Und dann steht der BBC ja noch ein Sturm aus dem entgegengesetzen Lager, dem anderen Wahlsieger, der SNP, bevor. Die Schottische Nationalpartei hat auch nur wenig Sympathien für die bei ihr als pro-englisch und londonzentrisch verschriene BBC, und möchte die Beeb nicht nur im Falle einer irgendwann doch noch anstehenden schottischen Unabhängigkeit aus Schottland vertreiben (dann sowieso), sondern schon im Rahmen der nun anstehenden Verhandlungen um den künftigen Selbstverwaltungsstatus Schottlands die Zuständigkeit für den Medienbereich erhalten, welche Tony Blair der schottischen Regierung 1999, entgegen den ursprünglichen Plänen, versagt hatte.
 
Die Schottische Nationalpartei hat auch nur wenig Sympathien für die bei ihr als pro-englisch und londonzentrisch verschriene BBC, und möchte die Beeb nicht nur im Falle einer irgendwann doch noch anstehenden schottischen Unabhängigkeit aus Schottland vertreiben (dann sowieso), sondern schon im Rahmen der nun anstehenden Verhandlungen um den künftigen Selbstverwaltungsstatus Schottlands die Zuständigkeit für den Medienbereich erhalten, welche Tony Blair der schottischen Regierung 1999, entgegen den ursprünglichen Plänen, versagt hatte.
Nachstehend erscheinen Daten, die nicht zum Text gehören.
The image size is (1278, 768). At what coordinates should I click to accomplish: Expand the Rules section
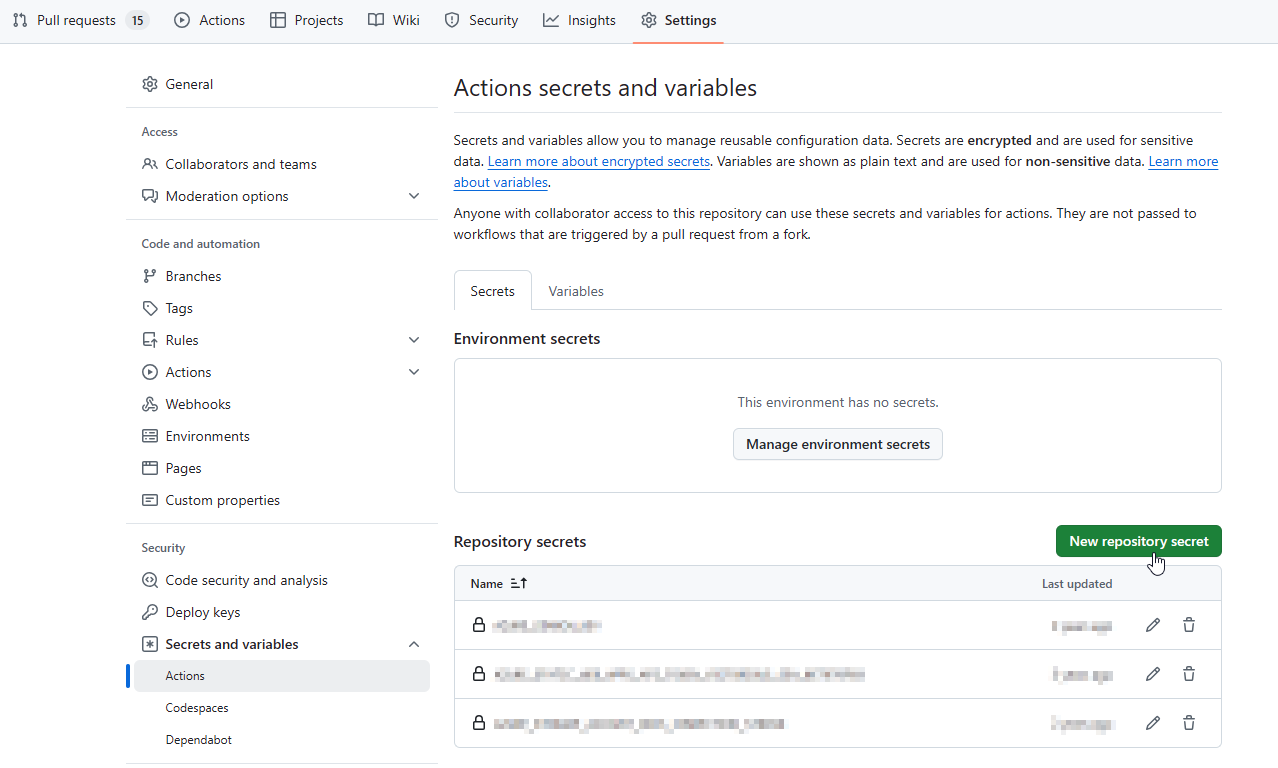(x=413, y=339)
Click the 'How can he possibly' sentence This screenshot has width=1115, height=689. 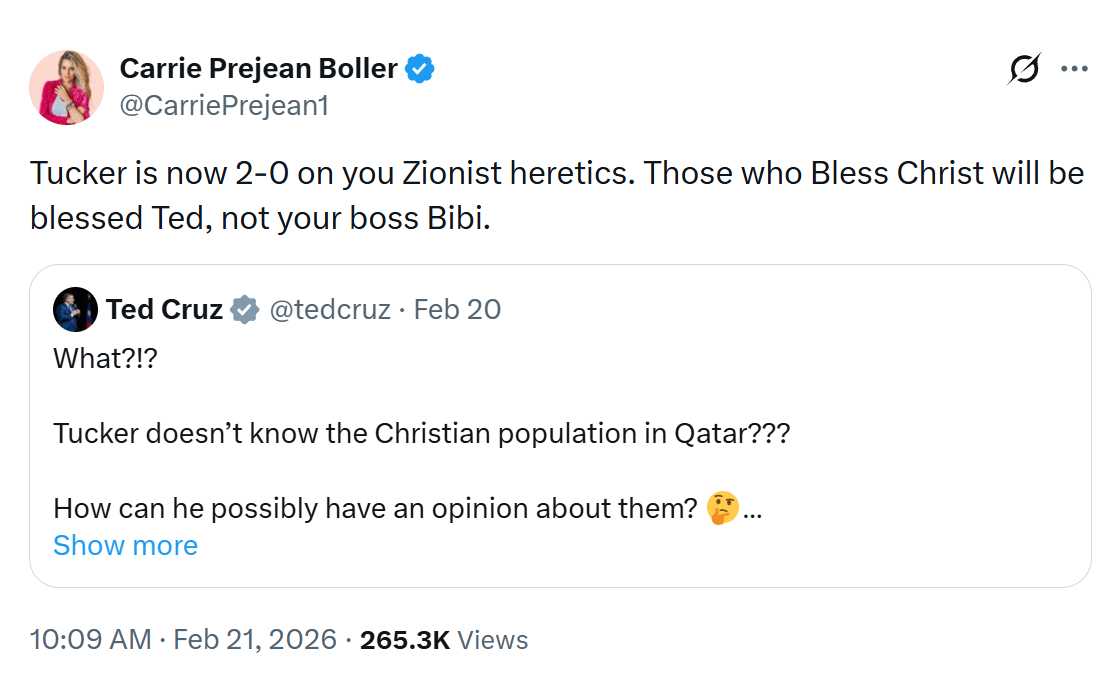(x=375, y=509)

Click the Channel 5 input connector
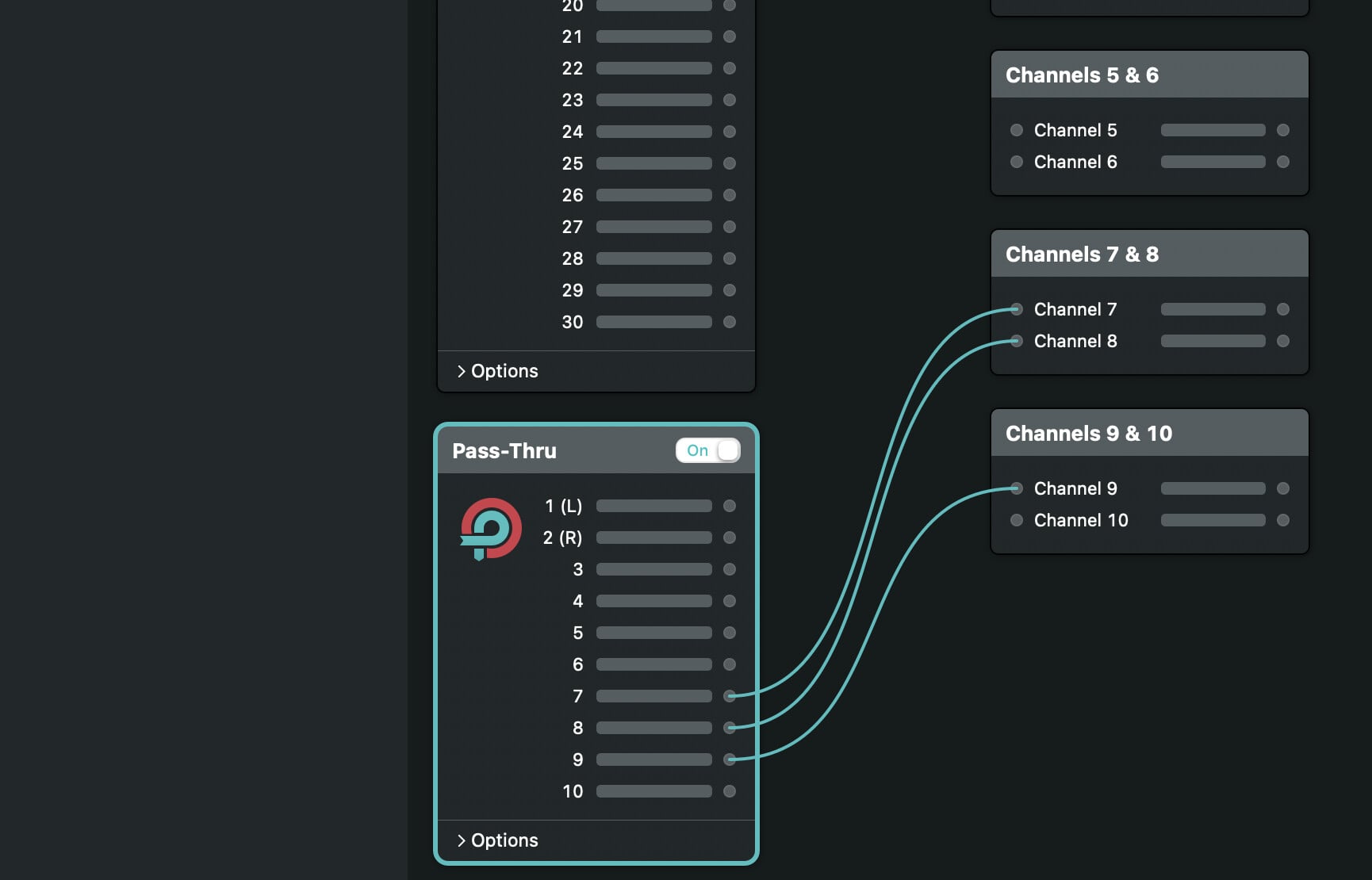click(1017, 130)
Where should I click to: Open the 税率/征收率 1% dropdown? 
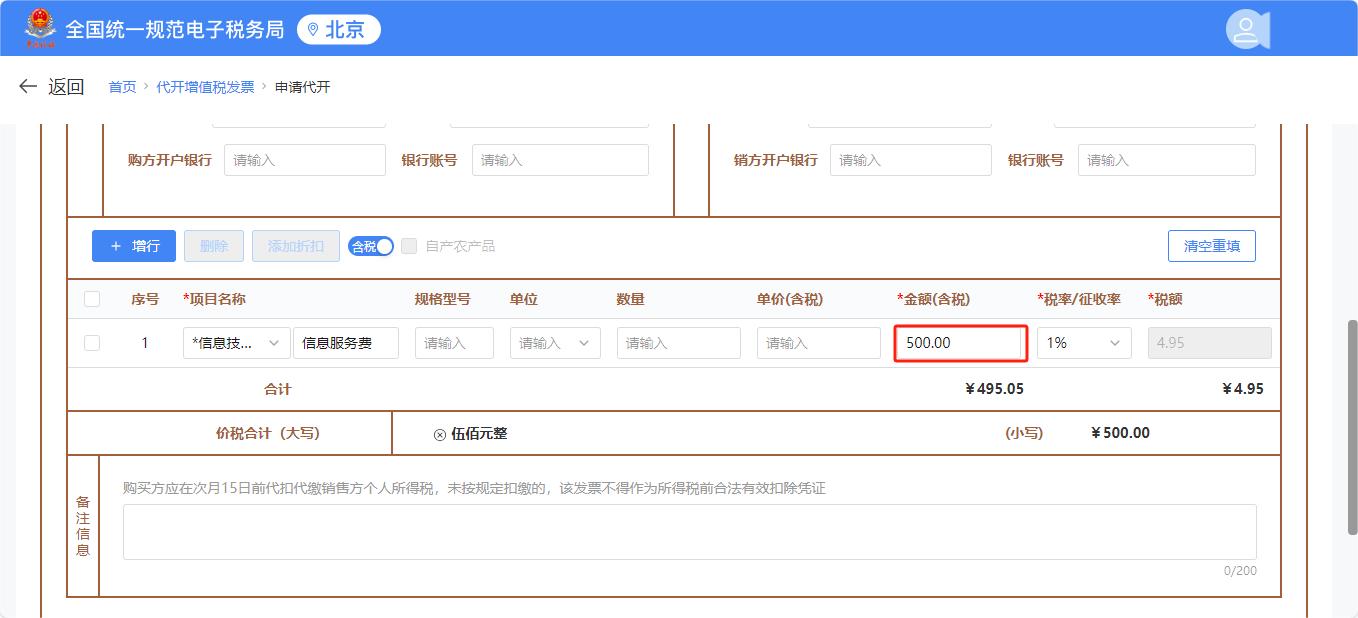pyautogui.click(x=1084, y=343)
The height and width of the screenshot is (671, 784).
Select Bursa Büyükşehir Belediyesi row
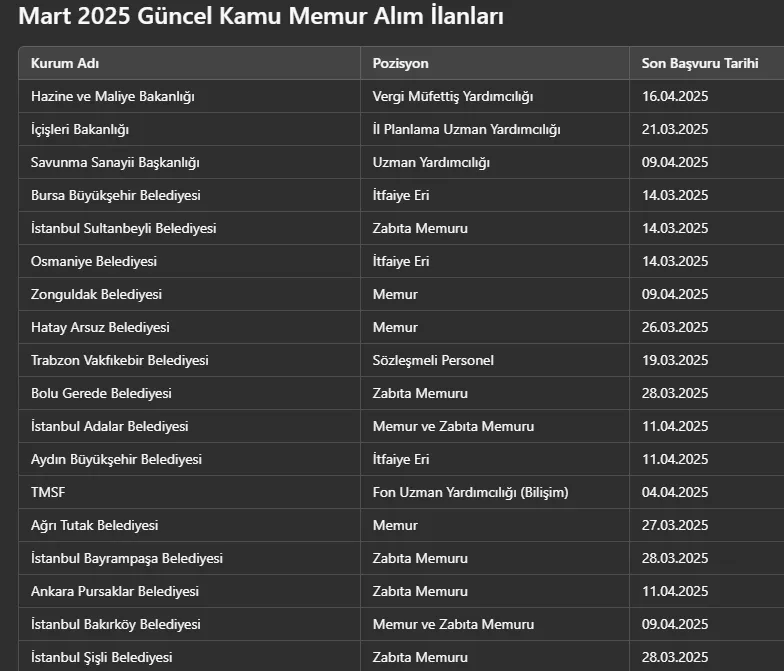click(x=402, y=195)
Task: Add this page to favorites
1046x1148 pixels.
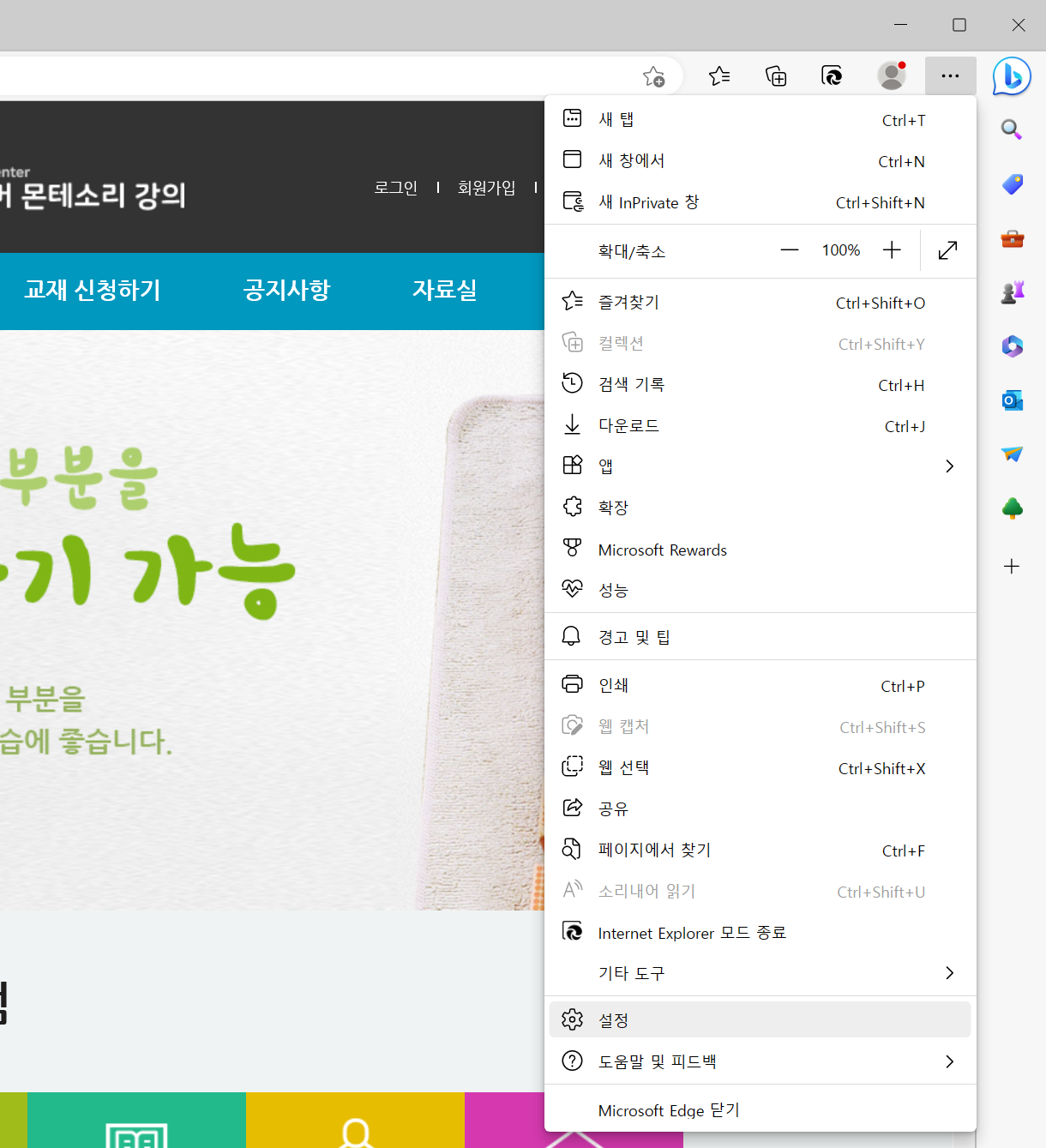Action: (x=654, y=77)
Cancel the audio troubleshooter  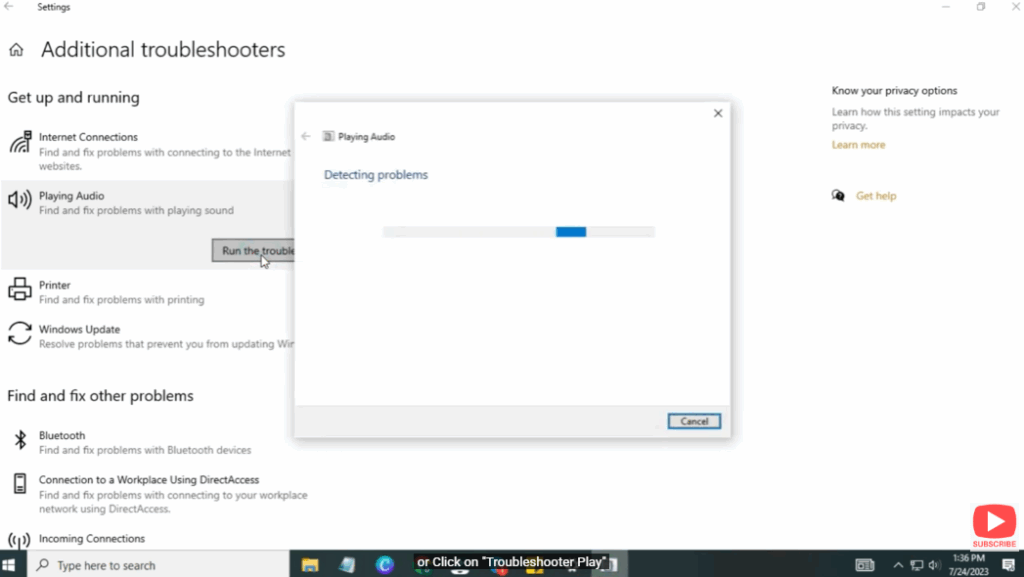(694, 422)
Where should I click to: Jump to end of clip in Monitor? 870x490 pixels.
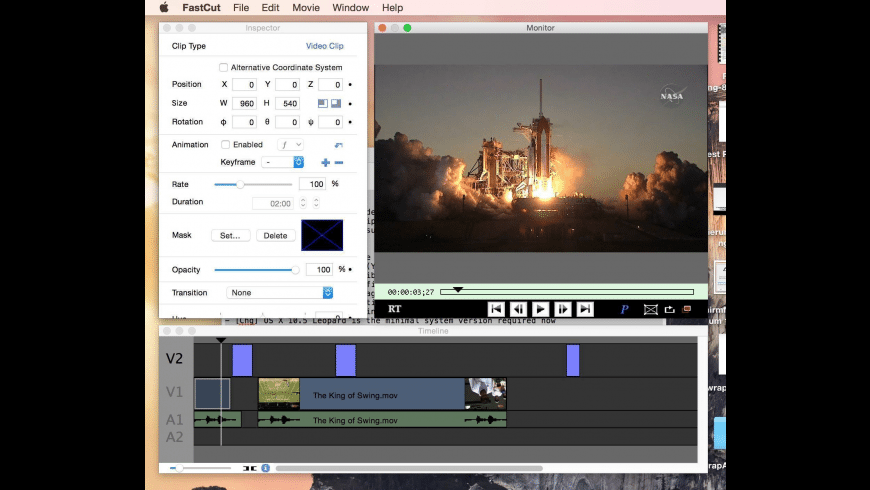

Naja... die SNP hat ihr Unabhängigkeitsvotum (zu einem ganz kleinen Teil) verloren, weil der schottische Zuschauer darum bangte, ob er nach der Unabhängigkeit noch "Eastenders" sehen werden könnte. Da war dann das Vertrauen in eine SBC nicht ganz so doll.
Und das sind doch mal wirklich wichtige Gründe, nach denen der Wähler seine Entscheidungen fällen kann.
 
Was ich oben verlinkt habe, war der BBC-eigene Plan. Der Plan der britischen Regierung geht ungleich weiter, und fordert, zusätzlich zu den bereits umgesetzten und geplante Sparmaßnahmen nochmal 20% Einsparungen. Das kommt daher, dass Labour die Rundfunkgebühren für über 75jährige abgeschafft hatte und dies durch Regierungszuschüsse ersetzte, und die jetzige konservative Regierung diese Zuschüsse nicht mehr zahlen möchte.
 
Die Einsparpflicht liegt schon seit Monaten vor - im Theaterstück folgt "nur" der nächste Akt. News soll übrigens nicht eingestampft (was für ein Wort!),
sondern zum Onlinekanal degradiert werden. Das steht sogar bei DWDL - nach viel Geschwafel endlich ganz am Schluss. Deren Artikel ist nun wirklich sehr unprofessionell formuliert!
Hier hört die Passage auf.